▽
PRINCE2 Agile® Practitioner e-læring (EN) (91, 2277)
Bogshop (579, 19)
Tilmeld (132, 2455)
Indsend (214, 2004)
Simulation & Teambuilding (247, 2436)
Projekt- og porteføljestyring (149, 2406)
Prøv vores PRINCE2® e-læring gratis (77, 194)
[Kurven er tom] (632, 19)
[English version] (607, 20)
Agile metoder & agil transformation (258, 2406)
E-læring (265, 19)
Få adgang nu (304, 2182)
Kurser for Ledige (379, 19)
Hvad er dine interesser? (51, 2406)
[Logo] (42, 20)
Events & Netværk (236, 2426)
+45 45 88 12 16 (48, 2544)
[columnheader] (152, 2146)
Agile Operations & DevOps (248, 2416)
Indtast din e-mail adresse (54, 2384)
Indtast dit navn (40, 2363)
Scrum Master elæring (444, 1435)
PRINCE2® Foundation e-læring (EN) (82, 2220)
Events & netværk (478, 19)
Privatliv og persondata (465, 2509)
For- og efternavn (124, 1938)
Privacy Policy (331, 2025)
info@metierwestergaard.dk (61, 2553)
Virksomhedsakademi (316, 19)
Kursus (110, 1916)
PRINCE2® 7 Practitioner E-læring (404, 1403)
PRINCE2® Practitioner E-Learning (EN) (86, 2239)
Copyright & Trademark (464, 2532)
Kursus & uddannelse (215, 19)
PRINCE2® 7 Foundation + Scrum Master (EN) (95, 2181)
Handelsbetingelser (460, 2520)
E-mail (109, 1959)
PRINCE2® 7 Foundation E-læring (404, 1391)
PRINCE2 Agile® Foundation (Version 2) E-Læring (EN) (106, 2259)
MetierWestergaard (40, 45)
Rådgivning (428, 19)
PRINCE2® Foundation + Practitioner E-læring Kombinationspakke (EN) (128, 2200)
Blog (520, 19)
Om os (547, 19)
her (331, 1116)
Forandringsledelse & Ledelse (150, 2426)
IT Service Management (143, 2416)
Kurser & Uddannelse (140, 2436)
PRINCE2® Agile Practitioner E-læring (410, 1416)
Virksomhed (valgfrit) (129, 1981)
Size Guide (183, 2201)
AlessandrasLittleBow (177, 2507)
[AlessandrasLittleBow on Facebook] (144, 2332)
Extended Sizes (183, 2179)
△
Take every line from the one containing "PRINCE2® Practitioner E-Learning" to the end of the listing and output it exactly, with nothing else.

PRINCE2® Practitioner E-Learning (EN) (86, 2239)
Copyright & Trademark (464, 2532)
Kursus & uddannelse (215, 19)
PRINCE2® 7 Foundation + Scrum Master (EN) (95, 2181)
Handelsbetingelser (460, 2520)
E-mail (109, 1959)
PRINCE2® 7 Foundation E-læring (404, 1391)
PRINCE2 Agile® Foundation (Version 2) E-Læring (EN) (106, 2259)
MetierWestergaard (40, 45)
Rådgivning (428, 19)
PRINCE2® Foundation + Practitioner E-læring Kombinationspakke (EN) (128, 2200)
Blog (520, 19)
Om os (547, 19)
her (331, 1116)
Forandringsledelse & Ledelse (150, 2426)
IT Service Management (143, 2416)
Kurser & Uddannelse (140, 2436)
PRINCE2® Agile Practitioner E-læring (410, 1416)
Virksomhed (valgfrit) (129, 1981)
Size Guide (183, 2201)
AlessandrasLittleBow (177, 2507)
[AlessandrasLittleBow on Facebook] (144, 2332)
Extended Sizes (183, 2179)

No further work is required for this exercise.